### Data shown
_ _ _ _ _ _ _

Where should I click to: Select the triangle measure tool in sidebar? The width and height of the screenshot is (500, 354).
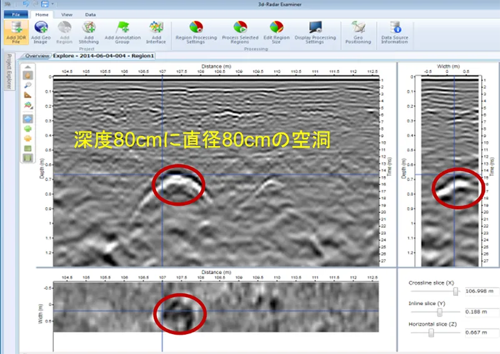28,95
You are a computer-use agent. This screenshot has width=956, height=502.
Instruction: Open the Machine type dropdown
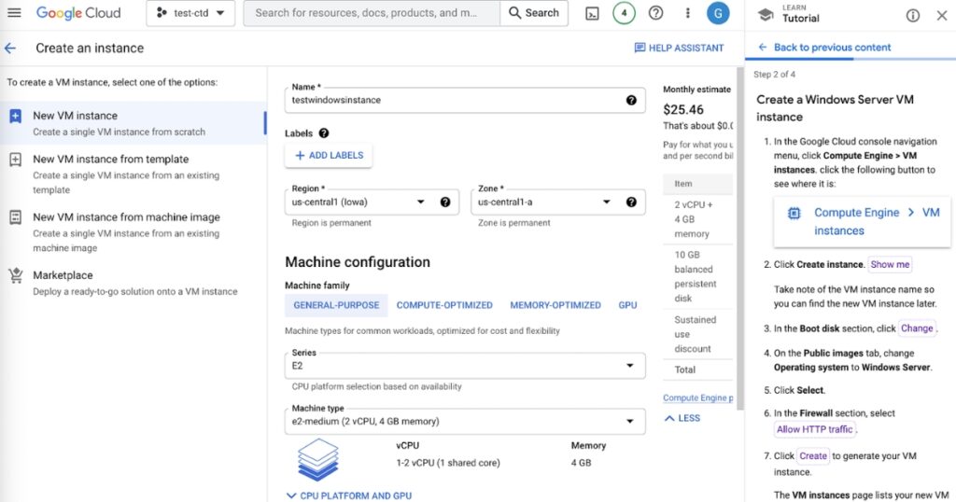pyautogui.click(x=629, y=421)
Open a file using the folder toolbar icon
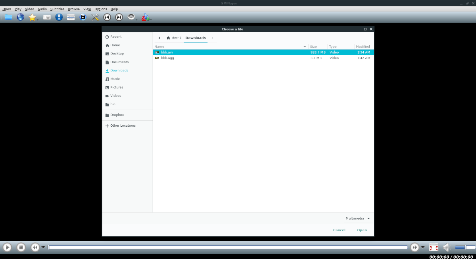476x259 pixels. tap(7, 17)
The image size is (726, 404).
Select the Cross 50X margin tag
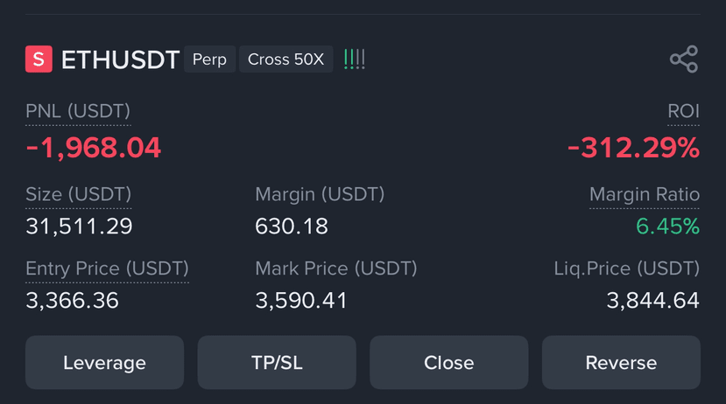pos(286,59)
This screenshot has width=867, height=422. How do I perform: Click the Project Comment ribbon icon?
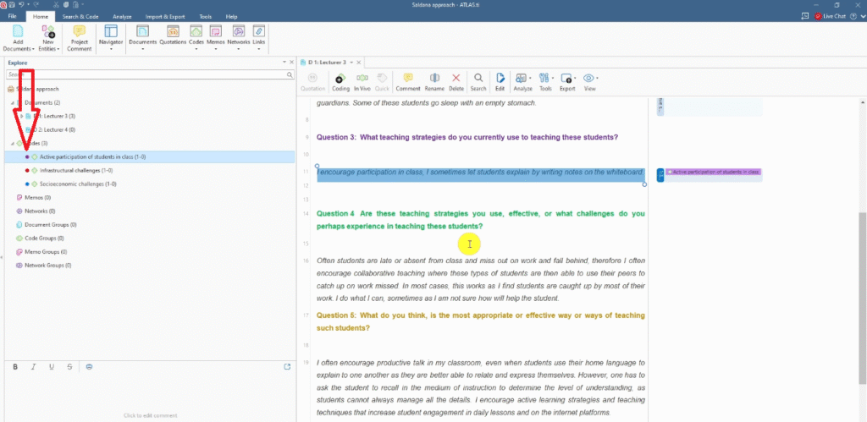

_ _ _ _ _ _ _

### Work instruction
Look through the entries above; copy every line holding the string "This".

### Final answer
You are a computer-use agent. This screenshot has width=956, height=502.
This screenshot has width=867, height=422. How do I perform: Click the Project Comment ribbon icon?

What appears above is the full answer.